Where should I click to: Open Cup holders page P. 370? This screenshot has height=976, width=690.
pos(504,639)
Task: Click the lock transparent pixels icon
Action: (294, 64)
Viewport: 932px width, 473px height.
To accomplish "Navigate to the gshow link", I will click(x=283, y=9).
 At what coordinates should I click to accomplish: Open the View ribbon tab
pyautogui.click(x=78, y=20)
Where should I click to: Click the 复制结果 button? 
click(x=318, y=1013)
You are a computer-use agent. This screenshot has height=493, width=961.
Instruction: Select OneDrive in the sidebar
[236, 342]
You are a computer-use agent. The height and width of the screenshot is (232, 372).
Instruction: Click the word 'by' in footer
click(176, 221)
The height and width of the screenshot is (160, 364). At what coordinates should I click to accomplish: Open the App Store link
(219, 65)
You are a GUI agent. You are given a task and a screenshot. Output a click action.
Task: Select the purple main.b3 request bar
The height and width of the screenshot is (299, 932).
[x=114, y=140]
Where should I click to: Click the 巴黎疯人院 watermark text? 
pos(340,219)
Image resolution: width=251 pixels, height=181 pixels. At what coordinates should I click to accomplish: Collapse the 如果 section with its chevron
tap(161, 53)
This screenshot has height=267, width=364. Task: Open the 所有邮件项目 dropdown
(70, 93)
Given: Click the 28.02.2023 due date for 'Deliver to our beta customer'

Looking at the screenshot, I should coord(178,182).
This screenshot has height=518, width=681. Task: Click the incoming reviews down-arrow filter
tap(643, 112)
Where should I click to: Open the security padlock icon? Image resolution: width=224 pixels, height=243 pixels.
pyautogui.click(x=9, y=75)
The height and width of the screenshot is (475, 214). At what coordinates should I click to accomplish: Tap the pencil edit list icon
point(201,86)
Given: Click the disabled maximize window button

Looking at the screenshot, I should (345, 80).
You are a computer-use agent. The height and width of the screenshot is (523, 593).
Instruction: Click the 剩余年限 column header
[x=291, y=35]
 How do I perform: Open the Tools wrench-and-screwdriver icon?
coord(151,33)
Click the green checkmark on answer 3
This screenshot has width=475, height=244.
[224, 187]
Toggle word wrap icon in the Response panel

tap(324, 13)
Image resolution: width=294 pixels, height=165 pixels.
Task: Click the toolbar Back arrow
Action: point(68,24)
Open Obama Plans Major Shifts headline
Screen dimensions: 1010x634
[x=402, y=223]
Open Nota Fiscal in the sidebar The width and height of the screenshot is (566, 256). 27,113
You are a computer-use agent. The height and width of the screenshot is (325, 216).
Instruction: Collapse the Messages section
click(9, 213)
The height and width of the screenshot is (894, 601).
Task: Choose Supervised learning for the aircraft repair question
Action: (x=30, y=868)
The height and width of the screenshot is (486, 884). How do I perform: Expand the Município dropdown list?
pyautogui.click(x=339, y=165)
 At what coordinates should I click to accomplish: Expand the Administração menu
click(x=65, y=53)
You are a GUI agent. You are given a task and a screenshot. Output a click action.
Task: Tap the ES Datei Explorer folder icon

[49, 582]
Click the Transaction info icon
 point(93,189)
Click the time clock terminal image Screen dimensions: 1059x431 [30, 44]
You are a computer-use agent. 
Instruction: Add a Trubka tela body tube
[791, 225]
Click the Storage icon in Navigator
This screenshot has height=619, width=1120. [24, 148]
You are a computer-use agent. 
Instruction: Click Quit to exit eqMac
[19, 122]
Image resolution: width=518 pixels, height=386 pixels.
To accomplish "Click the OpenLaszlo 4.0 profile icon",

________________

Lines containing the word "agent" must be found in the data above and copied.

You are a computer-use agent. This screenshot has height=493, width=961.
You are a computer-use agent. The height and width of the screenshot is (232, 372).
You are a GUI agent. You are given a task and a screenshot. Output a click action.
You are a computer-use agent. The height and width of the screenshot is (523, 593).
You are a computer-use agent. The height and width of the screenshot is (325, 216).
You are a GUI agent. You are given a task and a screenshot. Output a click action.
You are a computer-use agent. 
You are a computer-use agent. 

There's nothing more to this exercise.